# Dark Heresy- new players?



## Althalos (Jul 26, 2010)

Hey, I just picked up Dark Heresy off of a friend. I was wondering what it is, so I just decided to borrow it from him. 

I'm completely new to table top games. I mean, I have watched a few DnD matches before, but I've never really played in one. Ive been reading up on the rules and basically the whole book for the past 2 hours or so.


My main point is, is there anyone who would like to play, obviously me being new I can't be a GM, but I would love to play with a few people, new or not, and learn the ropes, and continue from there.

Now, is there any way we would play over a messenger, like IRC or something?


----------



## darkreever (Apr 3, 2008)

Probably, you just need to find people who want to play really; if something starts up I would be more than happy to give it a go.


----------



## Euphrati (May 24, 2009)

The biggest problem I see is that all the players would be almost required to buy/have access to a copy of the basic book at the very least. 

The role playing section here on Heresy is a good place to start for even a novice roleplayer, while it isn't Dark Heresy and tends to focus more upon Astartes than other aspects of 40k... it is a great way to break into the mindset of creating a character and building a personality. It takes the stress off of the 'what stat do I roll to do X action?' and focuses more on the creative aspect of roleplaying. The section of the forums can be found here>

http://www.heresy-online.net/forums/forumdisplay.php?f=110

Take a look around and read through some of the threads if you so desire (some are quite lengthy though very good reads). Feel free to ask questions as well either through pm's or posting on the gm's recruitment page although please take note of the age of the thread before digging up any zombies.

If you are solely interested in Dark Heresy, I would suggest taking a look at the Fantasy Flight forums (the publisher of the rpg)> http://www.fantasyflightgames.com/edge_foros_temas.asp?efid=70&efcid=3 as well as asking around at your local gaming store to see if there are any groups in your area willing to take on a new player.


----------



## Creon (Mar 5, 2009)

I have been playing since it debuted, but NYC to VA is a bit of a trek for new players. Move to DC and we'll talk.


----------



## rawrgh (May 28, 2010)

■ RAW RECORDS
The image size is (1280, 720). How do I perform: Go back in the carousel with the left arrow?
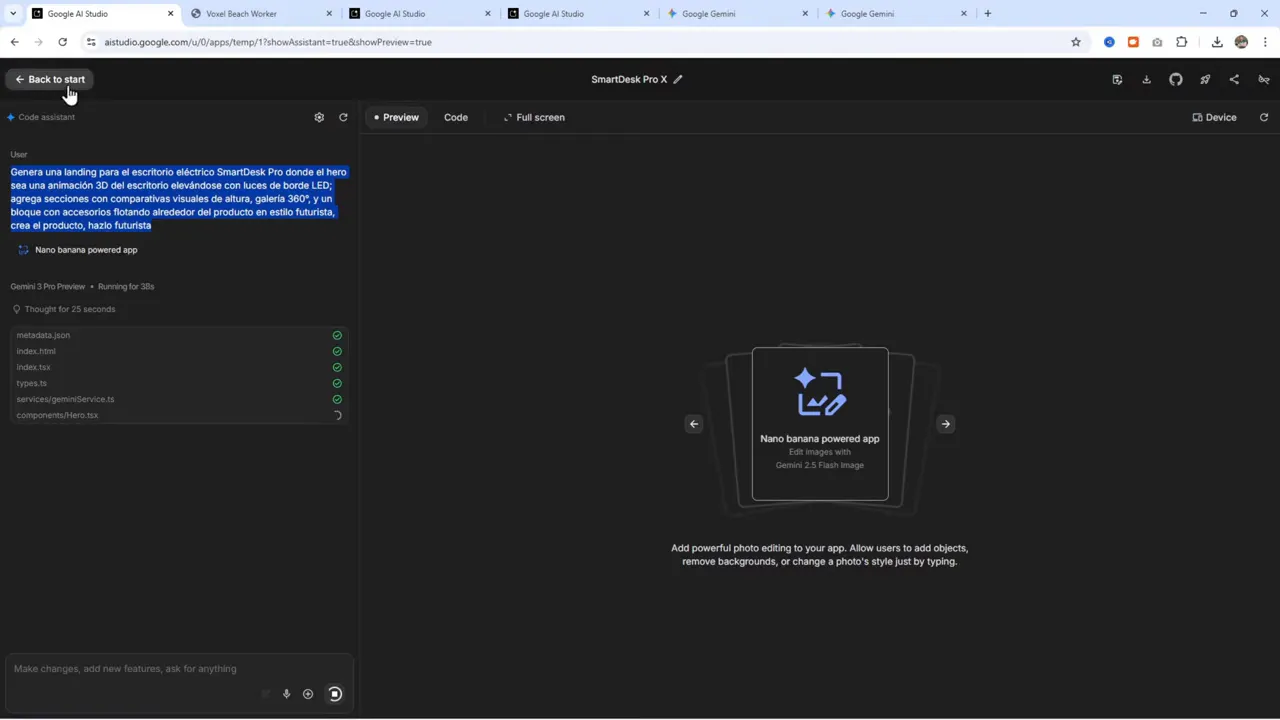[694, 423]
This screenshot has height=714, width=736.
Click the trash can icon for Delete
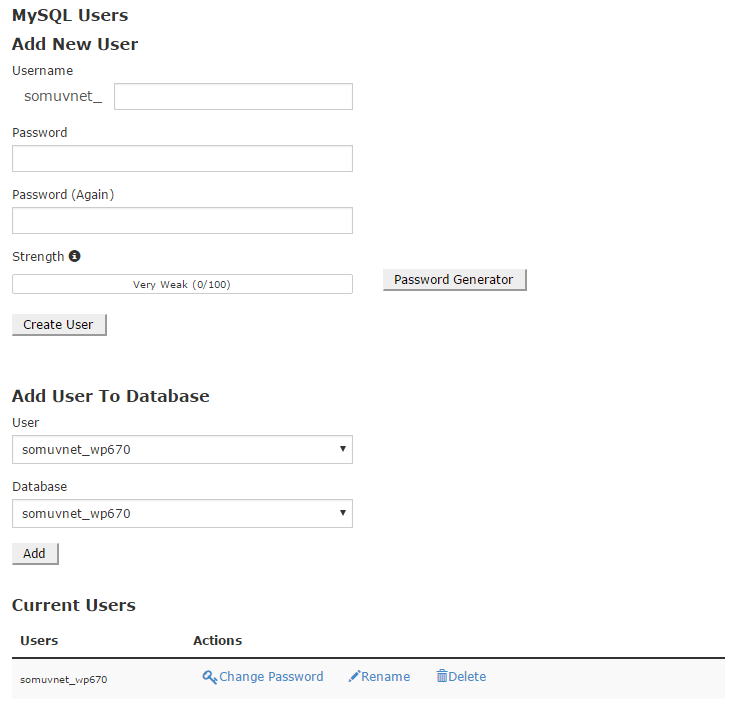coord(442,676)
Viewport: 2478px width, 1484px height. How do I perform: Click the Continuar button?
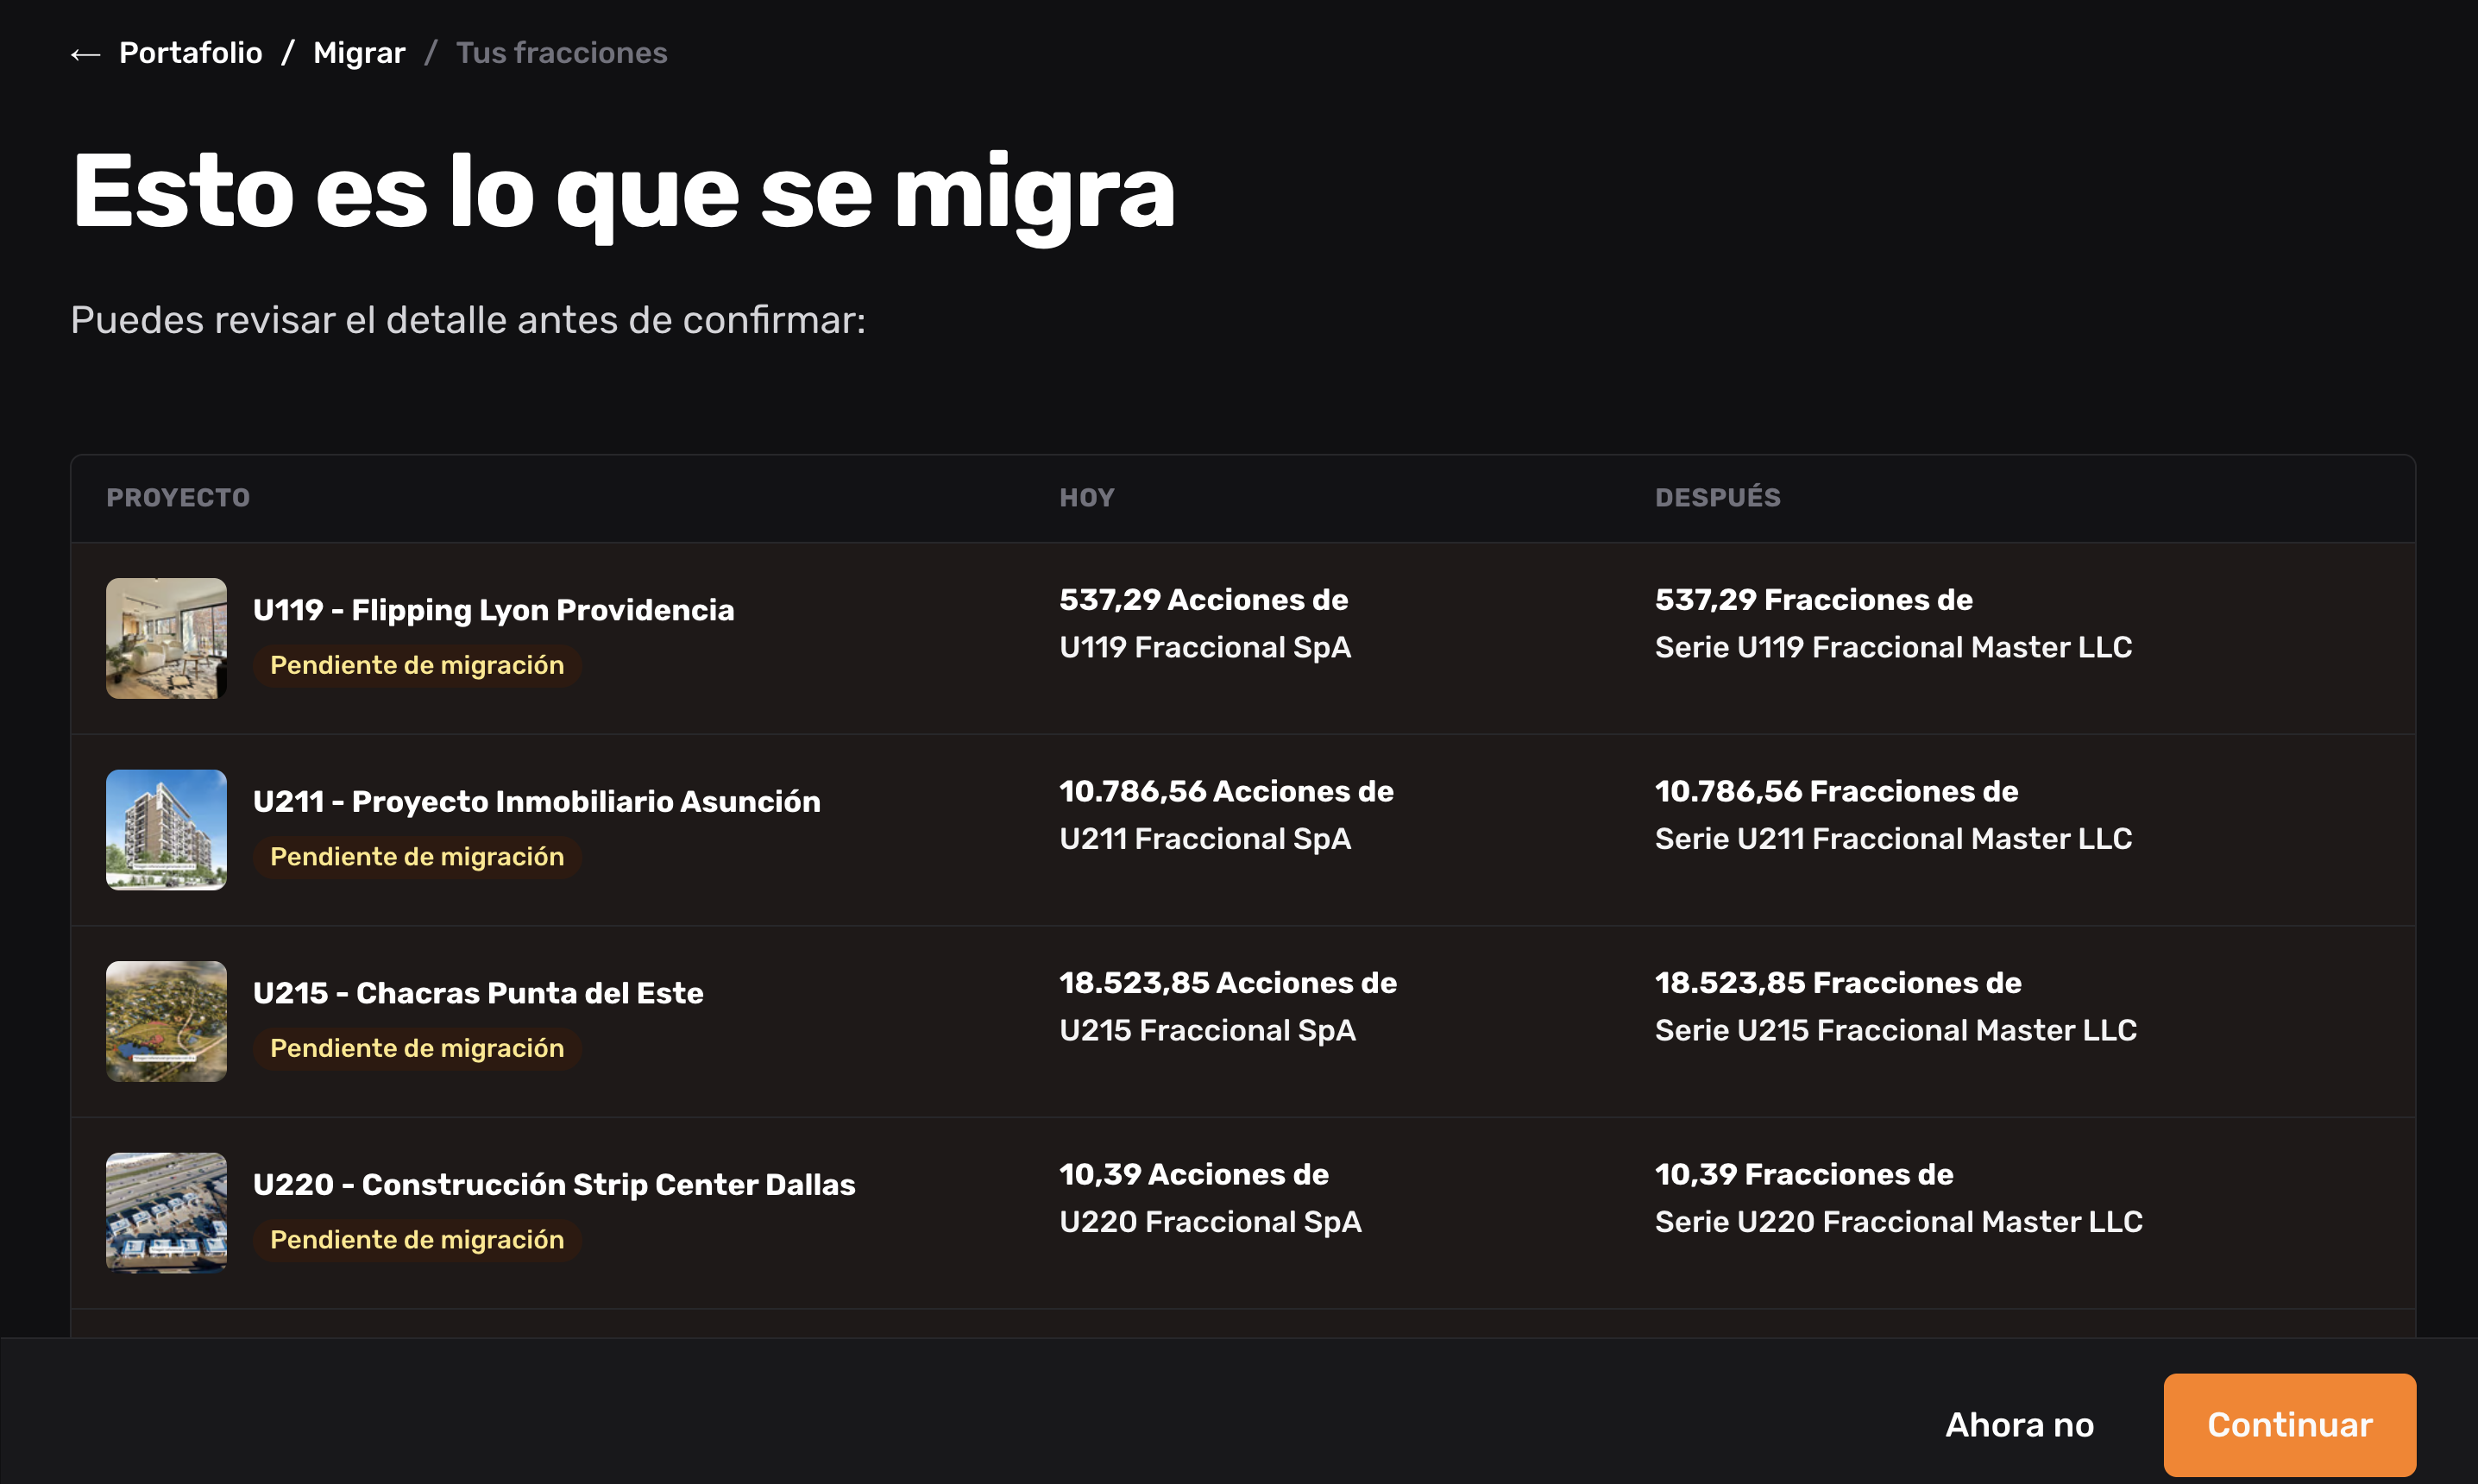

■ OBJECTIVE
Write out the part of the Dark Heresy thread starting at "## Althalos (Jul" and ending at "IRC or something?", word for word. You won't need the rows for this.

■ ANSWER TO THE TASK
## Althalos (Jul 26, 2010)

Hey, I just picked up Dark Heresy off of a friend. I was wondering what it is, so I just decided to borrow it from him. 

I'm completely new to table top games. I mean, I have watched a few DnD matches before, but I've never really played in one. Ive been reading up on the rules and basically the whole book for the past 2 hours or so.


My main point is, is there anyone who would like to play, obviously me being new I can't be a GM, but I would love to play with a few people, new or not, and learn the ropes, and continue from there.

Now, is there any way we would play over a messenger, like IRC or something?